*TEXTO DE ORIGEN:*

Suscribo los argumentos que aduce Aristóteles para explicar por qué la amistad es la matriz de la vida. «Es lo más necesario para vivir. Sin amigos nadie elegiría vivir, aunque tuviera todos los demás bienes. La ausencia de amistad y la soledad son realmente lo más terrible puesto que toda la vida y la asociación voluntaria tienen lugar con los amigos». Los seres humanos necesitamos tierra firme en la que pisar, y esa tierra se llama amistad. En su reciente obra La penúltima bondad, el galardonado con el Premio Nacional de Ensayo Josep Maria Esquirol aporta una perspectiva que valida esta idea, solo que en vez de anudarla a la tierra la eleva al cielo: «La amistad es una de las formas de amor al otro, y también de sentirse amado por el otro. Amar y ser amado. Mientras que amar es contribuir a ensanchar el cielo, ser amado es sentirse visitado por el cielo». Me resulta imposible no citar aquí una rockera y preciosa loa al amigo entonada por Luz Casal. El título de esta canción es Un pedazo de cielo. Es difícil describir mejor a un amigo.

La amistad es un afecto que como todo afecto requiere cultivo y cuidado. El afecto nos permite ver diáfanamente al otro por la asombrosa contorsión sentimental de que lo convierte en «otro yo». En el ensayo La razón también tiene sentimientos formulo el afecto como «el nexo que anuda a una persona con otra a través de la valoración positiva que se establece entre ellas y que se solidifica con muestras de cariño y cordialidad». La contigüidad del afecto es la compasión y la empatía, y considero que la amistad es su pórtico. La empatía no es ponerse en el lugar del otro como erráticamente proclaman los gurús de la gestión del yo, es imaginar cómo nos gustaría que se pusiese en nuestro lugar el otro si nosotros estuviésemos en el suyo, y aplicarlo en nuestro proceder. Es muy fácil llevar a cabo este ejercicio imaginativo si hay amistad. Como nadie puede ser amigo de todo el mundo puesto que no es posible compartir el afecto con aquellos a los que no conocemos, hemos racionalizado ese afecto para sentirlo allí donde sería difícil su comparecencia. Se trata de un sublime ejercicio ético, y por tanto intelectivo. La amistad con el que no tengo amistad la hemos sentimentalizado como fraternidad, tratar amistosamente a aquel con el que no tengo trato lo hemos sentimentalizado como bondad, sentir el dolor de aquel que sin embargo no es mi amigo es compasión. La fraternidad, la bondad y la compasión engendran la idea de la justicia. La ética intenta este expansionismo por el cual salimos del círculo de la amistad pero comportándonos como si estuviésemos dentro de él. Ahora se comprenderá perfectamente por qué Aristóteles anuncia en su Ética que «la justicia es, en efecto, la amistad generalizada». Miles de años después no hemos encontrado nada nuevo ni mejor para humanizar lo humano.

*CONJUNTO DE TAREAS:*
1. ¿Cómo se titula la canción de Luz Casal que se cita en el texto sobre la amistad?
2. Retoma el texto sobre la amistad después de su última oración y continúalo con el mismo estilo.
El listado que aparece a continuación procede de otra fuente.

*DATOS REGISTRADOS:*
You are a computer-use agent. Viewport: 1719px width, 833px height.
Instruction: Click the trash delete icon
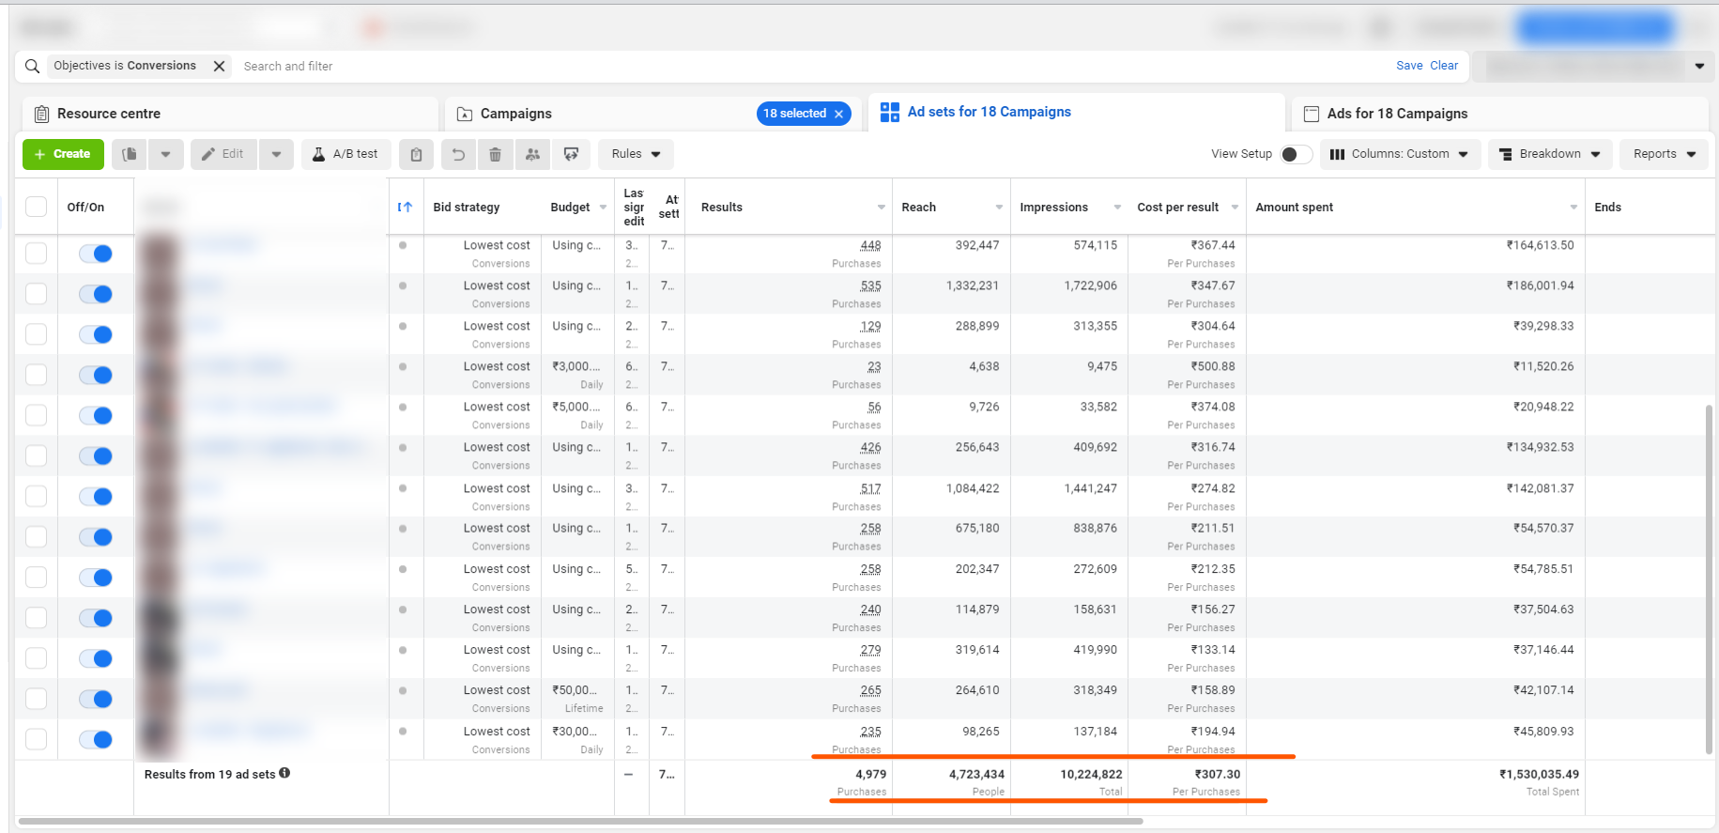coord(495,154)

*RESPUESTAS DEL EJERCICIO:*
1. Un pedazo de cielo.

2.
La camaradería y los amigos son pura analgesia contra la ineluctabilidad de las contrariedades con las que tarde o temprano nos encontraremos por la eventualidad biológica de haber nacido. Las tribulaciones de la vida, o su dificultad inherente, se exorcizan con el agua bendita de la amistad, o de la ética, o de la política entendida aristotélicamente, si se comportan y nos comportamos como amigos con aquellos con quienes formamos parte de la familia humana. Incluso podemos ir más lejos todavía y adentrarnos en un territorio mágico. La soledad a la que estamos confinados cada uno de nosotros como subjetividades irreemplazables y corporalidades atomizadas solo se amortigua con los nexos sentimentales que nacen de la compañía de amigos (incluyo aquí a los seres queridos, que si son queridos son tan amigos como los amigos). Compartir la intimidad es una forma de evitar que esa misma intimidad nos corroa cuando somos incapaces de cauterizar las heridas biográficas, dosificar la peligrosa introspección, o dejar de rumiar obsesivamente lo que erosiona nuestra serenidad.  Esta intimidad se comparte con un par de amigos porque sabemos que solo el afecto que nos profesan puede derrocar a la pena que se atrinchera en lo más profundo de nosotros. Pero también necesitamos compartir la intimidad cuando vivimos episodios de bonanza, puesto que la alegría íntima induce a su propia difusión y solo alcanza su completud cuando se comunica a los amigos. A esos amigos los llamamos amigos íntimos. Amigos que nos dejan entrar en ellos para que podamos salir de nosotros y a los que nosotros dejamos entrar en nosotros para que ellos puedan salir de ellos. En este entrar y salir late lo más hermoso de la acción humana.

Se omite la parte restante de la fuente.